_WHAT IS ASKED_
Reproduce every one of the records below line for line, changing nothing.

_RECORDS TO USE_
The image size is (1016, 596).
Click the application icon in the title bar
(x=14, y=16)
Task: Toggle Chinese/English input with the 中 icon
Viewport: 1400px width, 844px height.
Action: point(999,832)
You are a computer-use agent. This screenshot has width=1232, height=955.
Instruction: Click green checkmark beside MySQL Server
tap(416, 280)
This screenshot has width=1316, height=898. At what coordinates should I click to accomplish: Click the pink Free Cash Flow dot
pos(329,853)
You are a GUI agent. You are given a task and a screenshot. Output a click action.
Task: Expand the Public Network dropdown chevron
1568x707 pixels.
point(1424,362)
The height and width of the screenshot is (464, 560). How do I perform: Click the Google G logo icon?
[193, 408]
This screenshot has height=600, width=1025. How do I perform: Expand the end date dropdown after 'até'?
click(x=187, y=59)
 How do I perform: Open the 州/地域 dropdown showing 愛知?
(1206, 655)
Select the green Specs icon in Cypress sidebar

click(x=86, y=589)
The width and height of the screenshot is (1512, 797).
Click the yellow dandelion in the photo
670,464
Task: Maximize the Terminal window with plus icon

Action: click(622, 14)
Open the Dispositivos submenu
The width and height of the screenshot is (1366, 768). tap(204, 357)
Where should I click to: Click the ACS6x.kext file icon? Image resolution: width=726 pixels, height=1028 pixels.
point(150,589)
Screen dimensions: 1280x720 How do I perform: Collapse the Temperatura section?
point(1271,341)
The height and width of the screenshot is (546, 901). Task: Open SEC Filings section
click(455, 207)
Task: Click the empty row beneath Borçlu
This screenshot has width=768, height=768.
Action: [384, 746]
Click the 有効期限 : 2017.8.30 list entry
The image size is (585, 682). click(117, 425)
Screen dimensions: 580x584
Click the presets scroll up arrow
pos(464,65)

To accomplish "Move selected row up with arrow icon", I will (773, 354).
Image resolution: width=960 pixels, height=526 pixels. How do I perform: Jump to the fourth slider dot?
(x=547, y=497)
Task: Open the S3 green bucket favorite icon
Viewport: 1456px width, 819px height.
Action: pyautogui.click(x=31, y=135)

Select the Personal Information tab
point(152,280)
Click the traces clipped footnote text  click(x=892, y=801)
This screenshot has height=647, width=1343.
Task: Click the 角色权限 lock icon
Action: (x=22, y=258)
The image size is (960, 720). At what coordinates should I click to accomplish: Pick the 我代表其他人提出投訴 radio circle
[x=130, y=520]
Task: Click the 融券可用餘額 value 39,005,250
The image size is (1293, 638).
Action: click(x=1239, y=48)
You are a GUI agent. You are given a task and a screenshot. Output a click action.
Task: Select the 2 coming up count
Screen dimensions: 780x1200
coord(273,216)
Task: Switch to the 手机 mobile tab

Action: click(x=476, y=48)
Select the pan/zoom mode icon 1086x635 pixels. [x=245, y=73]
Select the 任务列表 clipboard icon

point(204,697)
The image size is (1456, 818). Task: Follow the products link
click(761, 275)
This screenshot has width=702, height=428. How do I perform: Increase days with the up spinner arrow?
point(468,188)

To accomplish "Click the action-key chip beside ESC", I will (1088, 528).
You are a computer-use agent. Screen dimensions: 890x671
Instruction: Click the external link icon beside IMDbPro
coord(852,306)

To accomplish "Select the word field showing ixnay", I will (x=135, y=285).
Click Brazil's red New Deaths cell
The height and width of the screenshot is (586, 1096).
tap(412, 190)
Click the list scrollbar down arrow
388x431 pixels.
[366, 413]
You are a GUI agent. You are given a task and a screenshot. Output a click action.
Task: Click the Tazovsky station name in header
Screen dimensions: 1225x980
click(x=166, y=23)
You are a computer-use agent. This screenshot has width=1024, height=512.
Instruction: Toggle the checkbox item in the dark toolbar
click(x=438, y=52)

_SOLUTION TO THIS EXERCISE_
The image size is (1016, 596).
Click the application icon in the title bar
(x=14, y=16)
Task: Toggle Chinese/English input with the 中 icon
Viewport: 1400px width, 844px height.
Action: point(999,832)
You are a computer-use agent. This screenshot has width=1232, height=955.
Instruction: Click green checkmark beside MySQL Server
tap(416, 280)
This screenshot has width=1316, height=898. At what coordinates should I click to accomplish: Click the pink Free Cash Flow dot
pos(329,853)
You are a GUI agent. You are given a task and a screenshot. Output a click action.
Task: Expand the Public Network dropdown chevron
1568x707 pixels.
point(1424,362)
The height and width of the screenshot is (464, 560). How do I perform: Click the Google G logo icon?
[193, 408]
This screenshot has height=600, width=1025. How do I perform: Expand the end date dropdown after 'até'?
click(x=187, y=59)
 How do I perform: Open the 州/地域 dropdown showing 愛知?
(1206, 655)
Select the green Specs icon in Cypress sidebar

click(x=86, y=589)
The width and height of the screenshot is (1512, 797).
Click the yellow dandelion in the photo
670,464
Task: Maximize the Terminal window with plus icon

Action: click(622, 14)
Open the Dispositivos submenu
The width and height of the screenshot is (1366, 768). tap(204, 357)
Where should I click to: Click the ACS6x.kext file icon? Image resolution: width=726 pixels, height=1028 pixels.
point(150,589)
Screen dimensions: 1280x720 How do I perform: Collapse the Temperatura section?
point(1271,341)
The height and width of the screenshot is (546, 901). Task: Open SEC Filings section
click(455, 207)
Task: Click the empty row beneath Borçlu
This screenshot has width=768, height=768.
Action: [384, 746]
Click the 有効期限 : 2017.8.30 list entry
The image size is (585, 682). click(117, 425)
Screen dimensions: 580x584
Click the presets scroll up arrow
pos(464,65)

To accomplish "Move selected row up with arrow icon", I will (773, 354).
Image resolution: width=960 pixels, height=526 pixels. How do I perform: Jump to the fourth slider dot?
(x=547, y=497)
Task: Open the S3 green bucket favorite icon
Viewport: 1456px width, 819px height.
Action: pyautogui.click(x=31, y=135)

Select the Personal Information tab
point(152,280)
Click the traces clipped footnote text  click(x=892, y=801)
This screenshot has height=647, width=1343.
Task: Click the 角色权限 lock icon
Action: (x=22, y=258)
The image size is (960, 720). At what coordinates should I click to accomplish: Pick the 我代表其他人提出投訴 radio circle
[x=130, y=520]
Task: Click the 融券可用餘額 value 39,005,250
The image size is (1293, 638).
Action: click(x=1239, y=48)
You are a GUI agent. You are given a task and a screenshot. Output a click action.
Task: Select the 2 coming up count
Screen dimensions: 780x1200
coord(273,216)
Task: Switch to the 手机 mobile tab

Action: click(x=476, y=48)
Select the pan/zoom mode icon 1086x635 pixels. [x=245, y=73]
Select the 任务列表 clipboard icon

point(204,697)
The image size is (1456, 818). Task: Follow the products link
click(761, 275)
This screenshot has width=702, height=428. How do I perform: Increase days with the up spinner arrow?
point(468,188)

To accomplish "Click the action-key chip beside ESC", I will (1088, 528).
You are a computer-use agent. Screen dimensions: 890x671
Instruction: Click the external link icon beside IMDbPro
coord(852,306)

To accomplish "Select the word field showing ixnay", I will (x=135, y=285).
Click Brazil's red New Deaths cell
The height and width of the screenshot is (586, 1096).
tap(412, 190)
Click the list scrollbar down arrow
388x431 pixels.
[366, 413]
You are a GUI agent. You are given a task and a screenshot. Output a click action.
Task: Click the Tazovsky station name in header
Screen dimensions: 1225x980
click(x=166, y=23)
You are a computer-use agent. This screenshot has width=1024, height=512.
Instruction: Toggle the checkbox item in the dark toolbar
click(x=438, y=52)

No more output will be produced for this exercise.